There are many different types of accelerometers for industrial applications, ranging from the latest micro-machined capacitive devices to traditional rugged piezo electric crystals. The boom in portable devices and the advantages of knowing the position and orientation of the equipment, as well as the increased use of accelerometers in vehicle air bags, has led to an explosion in the different types of devices in recent years. All of this is to the advantage of the engineer who can use the wide range of devices for different applications, from monitoring to position measurement.
There are two basic classes of accelerometer: those with an AC response and those with DC response.
An AC-response accelerometer cannot be used to measure static acceleration such as gravity or constant centrifugal acceleration, only dynamic events, while a DC response device can handle measurements down to zero hertz.
The majority of accelerometers measure the acceleration, but this also provides data on the velocity and position of the equipment by integrating the acceleration curve, and here the AC response devices can struggle as small changes or errors in the measurement can be amplified over time.
The most common AC-response accelerometers use piezoelectric elements as their sensing mechanism. Under acceleration, the mass of the accelerometer causes the piezoelectric element to displace charge, providing an electrical output proportional to the acceleration. The Fpiezoelectric element looks like a source capacitor with a finite internal resistance, typically in the order of 10x9 ohms.
There are two types of piezoelectric accelerometers available: those using charge outputs or those using voltage outputs. The charge mode accelerometer, one of the most durable sensors, is linked to a charge amplifier. This gives a wide dynamic range of over 120 dB and a wide temperature range and so is often seen in applications such as monitoring turbine engines.
The other type of AC accelerometer integrates the charge amplifier directly to produce the voltage output on a two or three wire interface. Because the voltage mode device includes an electronic circuit, this limits the operating temperature of the device to the maximum operating temperature of the electronics, usually +125°C. These devices also have their full scale range pre-determined by the internal amplifier at the factory.
There are also DC versions of the piezo crystals, this time using the piezoresistive effect. Instead of sensing the capacitance changes in the seismic mass, a piezoresistive accelerometer produces resistance changes in the crystal.
Because the piezoresistive sensor output is differential and purely resistive, signal to noise performance is generally outstanding; its dynamic range is limited only by the quality of the DC bridge amplifier. However, the output is generally sensitive to temperature variation and so needs temperature compensation, often through an external ASIC that also handles the signal conditioning.
The bandwidth of these piezoresistive accelerometers can reach upwards of 5000 Hz and for very high g shock measurements. Some piezoresistive designs can handle acceleration levels well above 10,000 g and are used in automotive and military equipment testing.

* [Entries provided]:
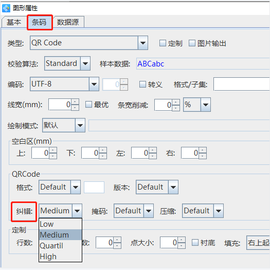Expand the 版本 Default dropdown
The image size is (270, 270).
[x=173, y=187]
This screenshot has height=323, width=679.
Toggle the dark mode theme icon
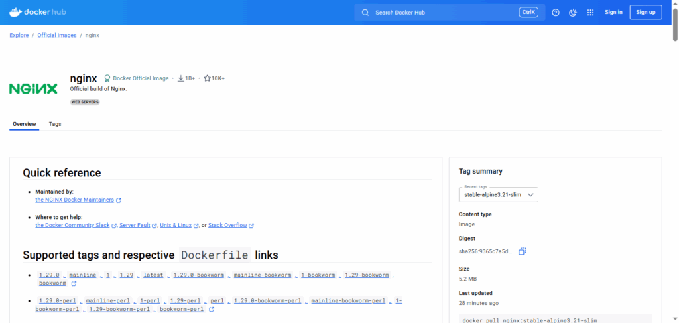(573, 12)
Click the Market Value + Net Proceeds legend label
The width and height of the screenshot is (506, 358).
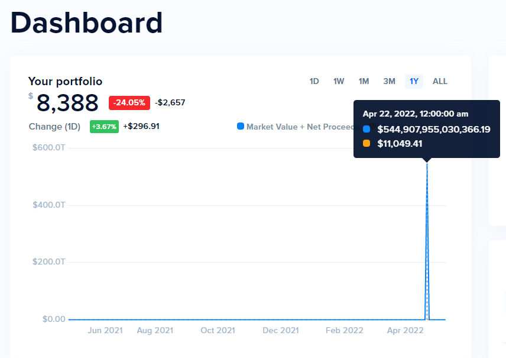(300, 127)
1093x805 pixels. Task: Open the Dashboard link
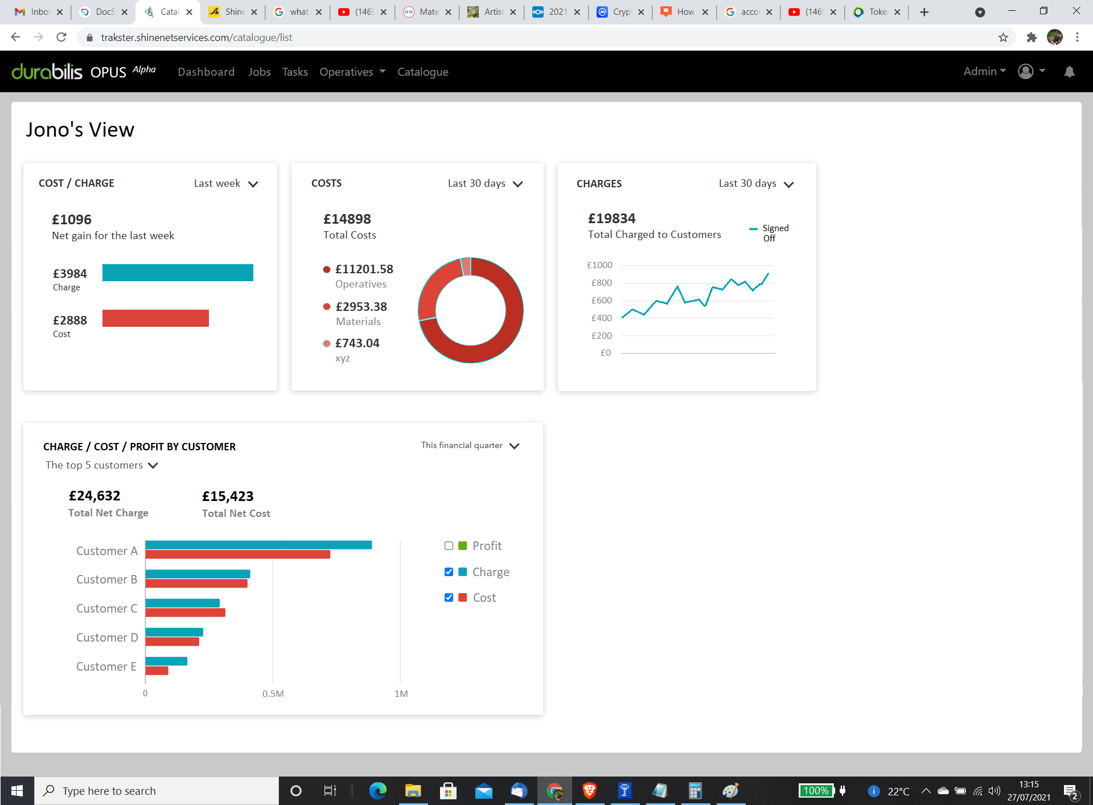click(x=206, y=72)
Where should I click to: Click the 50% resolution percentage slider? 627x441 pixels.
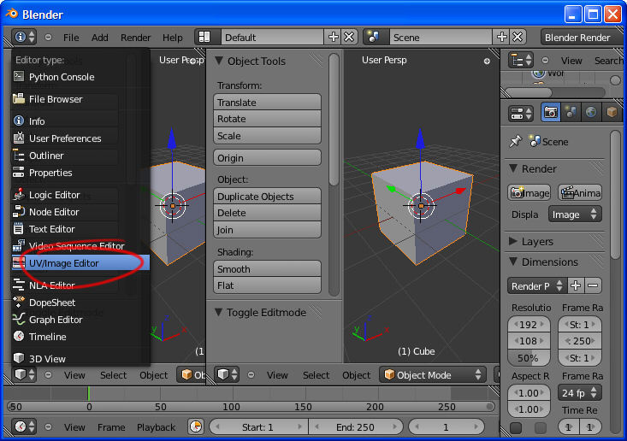click(x=529, y=358)
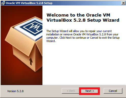The width and height of the screenshot is (126, 98).
Task: Click the Next button to continue setup
Action: pos(90,91)
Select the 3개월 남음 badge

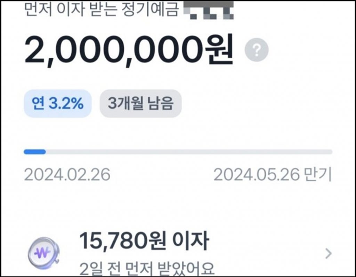click(140, 104)
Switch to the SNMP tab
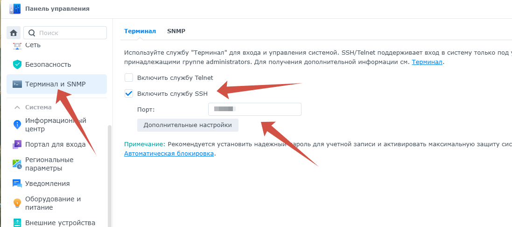512x227 pixels. [x=176, y=31]
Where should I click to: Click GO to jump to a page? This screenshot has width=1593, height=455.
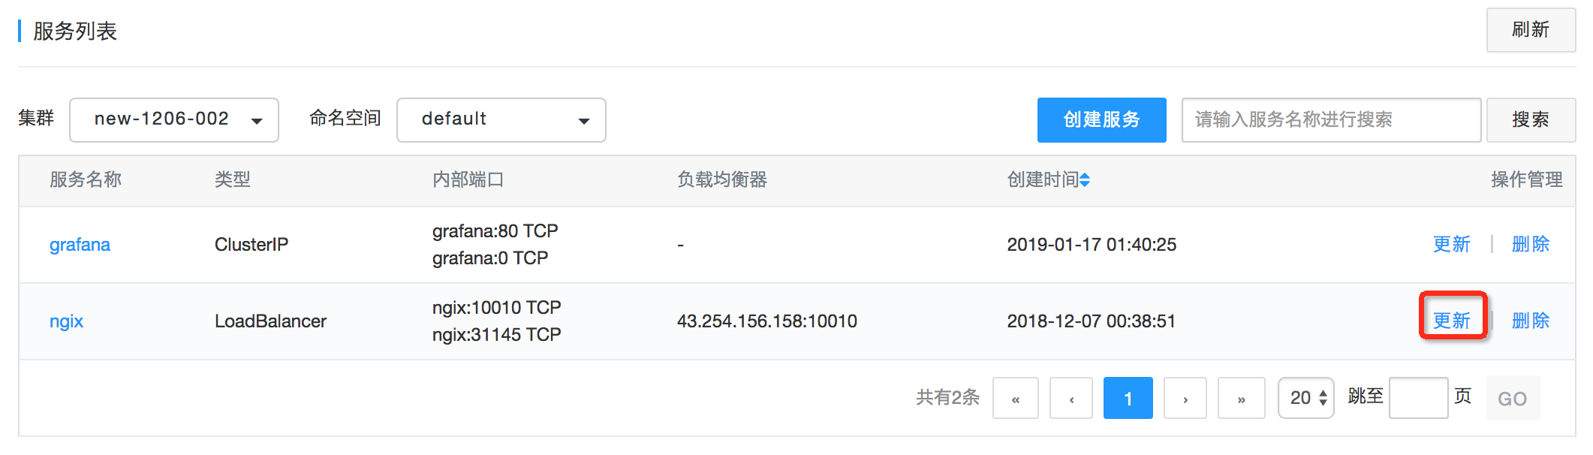tap(1513, 398)
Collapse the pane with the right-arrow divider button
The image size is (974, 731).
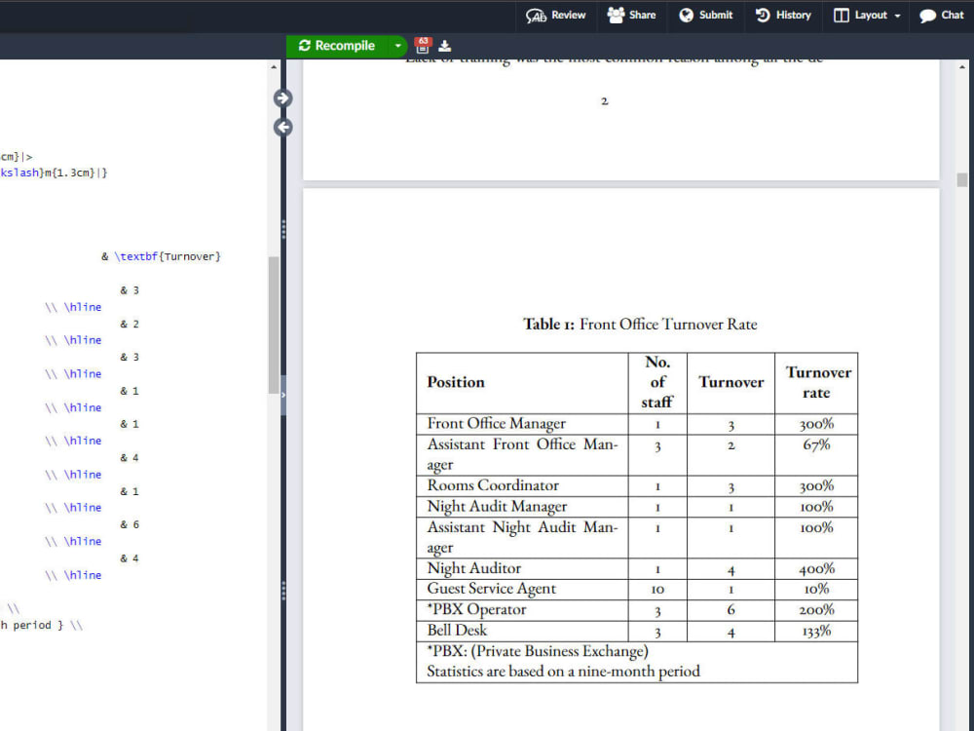[282, 97]
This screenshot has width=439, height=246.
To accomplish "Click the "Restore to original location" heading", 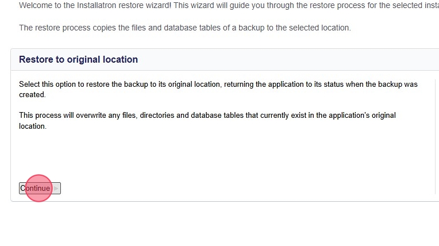I will pos(78,60).
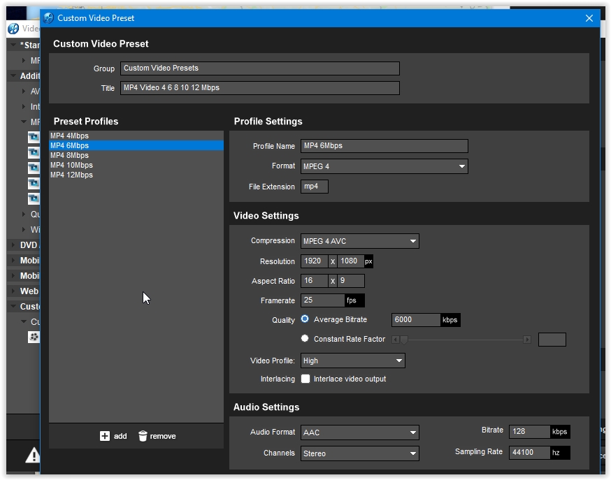
Task: Select the MP4 4Mbps preset profile
Action: (70, 136)
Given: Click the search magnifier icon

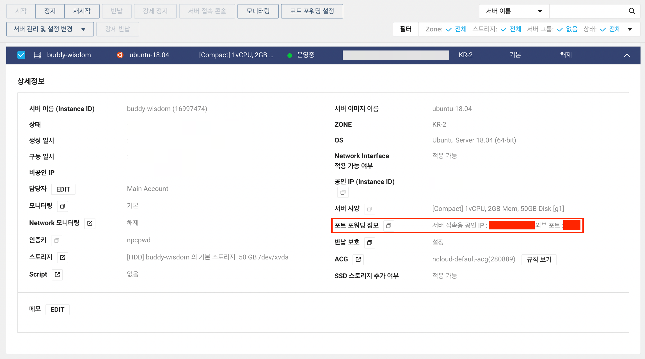Looking at the screenshot, I should pyautogui.click(x=632, y=11).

* [Goals]:
**A)** List every figure in the accelerometer text that is written in digits and given in decibels, degrees Celsius, hertz or g.
**B)** Please render the lines of the listing from the line with "Where should I click to: Click the" to the line with "click(140, 104)" as a JSON list of strings, one per line, skipping blank lines and leaving out the pictures.

* [Solved problems]:
**A)**
120 dB
+125°C
5000 Hz
10,000 g

**B)**
[
  "Where should I click to: Click the 50% resolution percentage slider? 627x441 pixels.",
  "click(x=529, y=358)",
  "The width and height of the screenshot is (126, 98).",
  "Task: Click the Next button to continue setup",
  "Action: pos(90,91)",
  "Select the 3개월 남음 badge",
  "click(140, 104)"
]